# 本文抜粋
17年の医療事故370件 半数近く手術が起因 見込み下回る、周知課題

 日本医療安全調査機構は15日、2017年に「患者の予期せぬ死亡事故が発生し、院内調査が必要」として届け出があったのは370件(前年比36件減)だったと発表しました。半数近くの177件が「分娩(ぶんべん)を含む手術」によるものでした。

 医療事故調査制度が始まった15年10月以降、届け出の累計は857件。機構は制度開始前、年間の届け出件数を千~2千件と見込んでいましたが、想定を大きく下回っており、「制度がまだ定着していない。今後も、医療機関への研修などで周知を続けていきたい」としています。

 患者死亡から届け出までの日数は平均で57・2日で、前年の36・2日から20日以上延びました。最長は657日で、医療機関側が「予期せぬ死亡」に該当するかの判断に苦慮している状況もうかがえました。

 事故につながった医療行為の内訳を見ると、最多の手術に続き、「処置」(44件)、「輸血を含む投薬・注射」(37件)となりました。診療科別では外科(56件)、内科(46件)、整形外科(36件)の順でした。

# 解答する問い
**1.** 医療事故の記事のうち、「患者死亡から届け出までの日数」から始まり「形外科(36件)の順でした。」で終わる部分を、一字も変えずに書き出してください。
**2.** 医療事故の記事によれば、2017年に届け出があった370件のうち、「分娩を含む手術」によるものは何件ですか。
**3.** 医療事故の記事で、機構が医療機関への研修などを通じて周知を続けたいとしているのはなぜですか。記事に書かれた理由を1〜3文で説明してください。

# 提供資料

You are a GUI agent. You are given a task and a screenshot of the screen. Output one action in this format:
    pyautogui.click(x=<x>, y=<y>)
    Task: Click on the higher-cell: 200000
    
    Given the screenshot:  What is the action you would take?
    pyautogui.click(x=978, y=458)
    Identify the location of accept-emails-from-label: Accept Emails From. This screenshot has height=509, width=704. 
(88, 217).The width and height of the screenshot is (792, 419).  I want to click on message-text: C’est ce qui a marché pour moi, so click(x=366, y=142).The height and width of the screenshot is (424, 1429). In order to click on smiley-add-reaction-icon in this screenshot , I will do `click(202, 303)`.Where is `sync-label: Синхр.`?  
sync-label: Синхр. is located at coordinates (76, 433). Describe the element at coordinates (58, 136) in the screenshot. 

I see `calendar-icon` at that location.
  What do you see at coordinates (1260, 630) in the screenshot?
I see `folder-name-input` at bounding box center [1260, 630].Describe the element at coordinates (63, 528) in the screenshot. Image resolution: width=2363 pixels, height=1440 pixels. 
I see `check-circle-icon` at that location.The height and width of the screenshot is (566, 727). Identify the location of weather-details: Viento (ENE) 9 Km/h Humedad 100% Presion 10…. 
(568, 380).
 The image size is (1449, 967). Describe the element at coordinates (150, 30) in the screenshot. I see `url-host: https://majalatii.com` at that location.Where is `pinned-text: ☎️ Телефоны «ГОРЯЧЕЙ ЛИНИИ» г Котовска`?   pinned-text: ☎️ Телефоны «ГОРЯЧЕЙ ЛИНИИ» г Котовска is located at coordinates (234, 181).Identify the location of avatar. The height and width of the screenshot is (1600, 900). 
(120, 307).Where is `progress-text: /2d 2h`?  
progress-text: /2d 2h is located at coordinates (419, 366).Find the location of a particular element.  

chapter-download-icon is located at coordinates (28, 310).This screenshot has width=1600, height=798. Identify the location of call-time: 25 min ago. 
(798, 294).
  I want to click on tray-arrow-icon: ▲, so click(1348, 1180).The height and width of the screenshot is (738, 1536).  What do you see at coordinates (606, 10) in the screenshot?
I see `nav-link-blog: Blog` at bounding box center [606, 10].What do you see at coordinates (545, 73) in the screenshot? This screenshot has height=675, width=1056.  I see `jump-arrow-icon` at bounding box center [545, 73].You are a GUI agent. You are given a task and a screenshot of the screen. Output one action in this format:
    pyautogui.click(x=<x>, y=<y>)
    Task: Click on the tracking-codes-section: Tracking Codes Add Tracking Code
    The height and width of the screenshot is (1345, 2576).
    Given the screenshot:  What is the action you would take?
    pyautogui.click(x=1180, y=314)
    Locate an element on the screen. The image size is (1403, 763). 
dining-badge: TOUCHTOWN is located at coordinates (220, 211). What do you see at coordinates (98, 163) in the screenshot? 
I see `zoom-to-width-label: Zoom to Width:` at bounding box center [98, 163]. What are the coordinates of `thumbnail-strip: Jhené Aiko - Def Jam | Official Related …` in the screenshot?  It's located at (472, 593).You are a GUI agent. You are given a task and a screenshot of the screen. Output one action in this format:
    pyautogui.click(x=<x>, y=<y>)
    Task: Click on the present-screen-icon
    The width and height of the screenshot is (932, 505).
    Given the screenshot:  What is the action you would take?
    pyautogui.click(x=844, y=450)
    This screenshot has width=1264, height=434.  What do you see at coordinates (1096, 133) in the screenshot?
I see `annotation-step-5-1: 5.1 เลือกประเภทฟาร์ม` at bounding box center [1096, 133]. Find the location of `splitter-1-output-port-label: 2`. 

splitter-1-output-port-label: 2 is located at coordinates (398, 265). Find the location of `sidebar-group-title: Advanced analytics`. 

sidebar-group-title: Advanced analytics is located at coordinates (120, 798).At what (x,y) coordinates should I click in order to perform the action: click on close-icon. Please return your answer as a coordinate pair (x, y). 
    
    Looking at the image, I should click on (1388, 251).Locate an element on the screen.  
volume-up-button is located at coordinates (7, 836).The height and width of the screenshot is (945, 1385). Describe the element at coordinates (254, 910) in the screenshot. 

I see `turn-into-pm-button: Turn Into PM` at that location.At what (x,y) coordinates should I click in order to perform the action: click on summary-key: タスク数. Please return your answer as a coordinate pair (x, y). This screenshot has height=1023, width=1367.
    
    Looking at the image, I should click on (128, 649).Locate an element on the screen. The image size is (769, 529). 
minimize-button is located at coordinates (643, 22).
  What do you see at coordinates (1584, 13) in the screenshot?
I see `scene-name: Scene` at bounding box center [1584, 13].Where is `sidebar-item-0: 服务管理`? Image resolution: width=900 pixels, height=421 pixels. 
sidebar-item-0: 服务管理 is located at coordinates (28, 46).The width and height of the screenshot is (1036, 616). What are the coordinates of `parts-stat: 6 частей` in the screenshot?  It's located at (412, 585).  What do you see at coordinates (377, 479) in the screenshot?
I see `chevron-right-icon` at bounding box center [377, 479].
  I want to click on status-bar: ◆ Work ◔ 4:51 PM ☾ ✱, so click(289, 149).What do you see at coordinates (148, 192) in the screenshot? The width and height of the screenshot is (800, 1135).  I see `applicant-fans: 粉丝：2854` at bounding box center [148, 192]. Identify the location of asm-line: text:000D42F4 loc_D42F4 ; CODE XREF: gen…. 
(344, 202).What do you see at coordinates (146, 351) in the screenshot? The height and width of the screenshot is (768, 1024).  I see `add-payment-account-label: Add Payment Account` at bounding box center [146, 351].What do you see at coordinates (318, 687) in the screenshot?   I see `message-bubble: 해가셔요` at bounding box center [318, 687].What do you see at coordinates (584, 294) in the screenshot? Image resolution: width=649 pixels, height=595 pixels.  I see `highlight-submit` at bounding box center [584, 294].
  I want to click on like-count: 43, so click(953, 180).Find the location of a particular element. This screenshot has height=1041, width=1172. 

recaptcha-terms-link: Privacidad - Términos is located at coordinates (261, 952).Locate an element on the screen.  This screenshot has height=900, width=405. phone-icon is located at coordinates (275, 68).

# 解答
**1.**
患者死亡から届け出までの日数は平均で57・2日で、前年の36・2日から20日以上延びました。最長は657日で、医療機関側が「予期せぬ死亡」に該当するかの判断に苦慮している状況もうかがえました。

 事故につながった医療行為の内訳を見ると、最多の手術に続き、「処置」(44件)、「輸血を含む投薬・注射」(37件)となりました。診療科別では外科(56件)、内科(46件)、整形外科(36件)の順でした。

**2.** 177件です。

**3.** 機構は制度開始前、届け出を年間千~2千件と見込んでいましたが、実際の件数はそれを大きく下回っています。機構はその原因を、制度がまだ定着していないためとしています。